Inpatient hospitalization variables were assessed between matched cohorts to control for notable differences in baseline characteristics. Patients in the TA-THA cohort had significantly shorter mean LOS (2.0 ± 1.1 versus 2.5 ± 2.0 days, P < 0.001). Significant differences were observed in discharge destination between the matched cohorts. In the TA-THA cohort, a higher proportion of patients were discharged home (75.7% versus 85.8%, P < 0.001) and a lower proportion were discharged to rehab/skilled nursing facilities (20.0% versus 11.9%, P < 0.001) when compared with that of the U-THA cohort (Table 2).

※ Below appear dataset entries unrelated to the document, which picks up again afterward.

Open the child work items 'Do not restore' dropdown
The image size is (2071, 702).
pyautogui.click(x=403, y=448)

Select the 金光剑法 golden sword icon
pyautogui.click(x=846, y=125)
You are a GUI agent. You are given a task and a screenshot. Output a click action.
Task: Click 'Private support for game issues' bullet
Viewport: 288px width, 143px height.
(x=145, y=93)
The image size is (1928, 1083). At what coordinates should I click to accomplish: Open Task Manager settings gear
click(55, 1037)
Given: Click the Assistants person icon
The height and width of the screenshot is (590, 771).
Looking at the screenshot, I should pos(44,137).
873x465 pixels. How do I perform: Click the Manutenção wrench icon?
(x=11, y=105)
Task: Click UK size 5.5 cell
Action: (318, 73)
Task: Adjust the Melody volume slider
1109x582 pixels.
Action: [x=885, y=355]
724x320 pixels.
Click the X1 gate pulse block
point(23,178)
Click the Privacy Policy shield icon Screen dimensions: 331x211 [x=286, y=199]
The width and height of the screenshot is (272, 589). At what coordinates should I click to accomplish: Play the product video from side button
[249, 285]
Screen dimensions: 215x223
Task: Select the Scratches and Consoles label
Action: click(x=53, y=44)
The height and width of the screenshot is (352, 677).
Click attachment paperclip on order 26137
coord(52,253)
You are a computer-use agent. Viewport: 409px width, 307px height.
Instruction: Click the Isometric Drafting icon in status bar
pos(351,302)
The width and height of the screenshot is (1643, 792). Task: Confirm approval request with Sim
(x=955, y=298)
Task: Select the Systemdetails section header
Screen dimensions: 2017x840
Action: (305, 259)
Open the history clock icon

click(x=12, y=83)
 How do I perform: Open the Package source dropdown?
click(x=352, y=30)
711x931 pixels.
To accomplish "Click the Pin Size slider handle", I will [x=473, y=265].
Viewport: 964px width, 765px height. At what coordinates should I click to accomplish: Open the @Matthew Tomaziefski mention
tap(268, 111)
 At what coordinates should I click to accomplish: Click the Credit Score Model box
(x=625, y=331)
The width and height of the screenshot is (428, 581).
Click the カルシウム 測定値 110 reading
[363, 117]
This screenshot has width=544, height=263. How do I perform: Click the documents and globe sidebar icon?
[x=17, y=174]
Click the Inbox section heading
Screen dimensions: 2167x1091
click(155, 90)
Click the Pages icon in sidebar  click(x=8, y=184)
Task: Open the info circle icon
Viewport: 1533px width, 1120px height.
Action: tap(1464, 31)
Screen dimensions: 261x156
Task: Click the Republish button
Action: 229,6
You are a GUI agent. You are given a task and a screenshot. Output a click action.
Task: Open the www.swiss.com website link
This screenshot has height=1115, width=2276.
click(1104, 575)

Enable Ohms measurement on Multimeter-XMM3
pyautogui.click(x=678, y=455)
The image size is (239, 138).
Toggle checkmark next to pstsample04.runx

The readmission rate in the TA-THA cohort was significantly greater than the U-THA cohort (3.8% versus 2.4%, P = 0.011). Subgroup analysis of readmission diagnosis found significantly increased rates of readmissions for gastrointestinal (0.6% versus 0.1%, P = 0.012) and unspecified THA complication or dislocation (0.5% versus 0.0%, P = 0.004) for TA-THA compared with U-THA. No significant differences were observed in major complication (9.9% versus 10.7%, P = 0.360), revision surgery (2.1% versus 1.5%, P = 0.313), or mortality (0.1% versus 0.1%, P = 0.655) rates for the groups. Subgroup analysis of revision surgery diagnoses found a higher rate of operations unrelated to THA in the TA-THA cohort (0.6% versus 0.2%, P = 0.036) compared with the U-THA cohort. Patients undergoing TA-THA had a lower transfusion rate compared with those undergoing U-THA (5.7% versus 7.8%, P = 0.005). No significant differences were observed in wound infection (P = 0.301), periprosthetic infection (P = 0.548), systemic infection (P = 0.247), deep vein thrombosis or pulmonary embolism (P = 0.823), and cardiac (P = 0.687), respiratory (P = 0.581), neurologic (P = 0.625), or renal (P = 0.317) complications.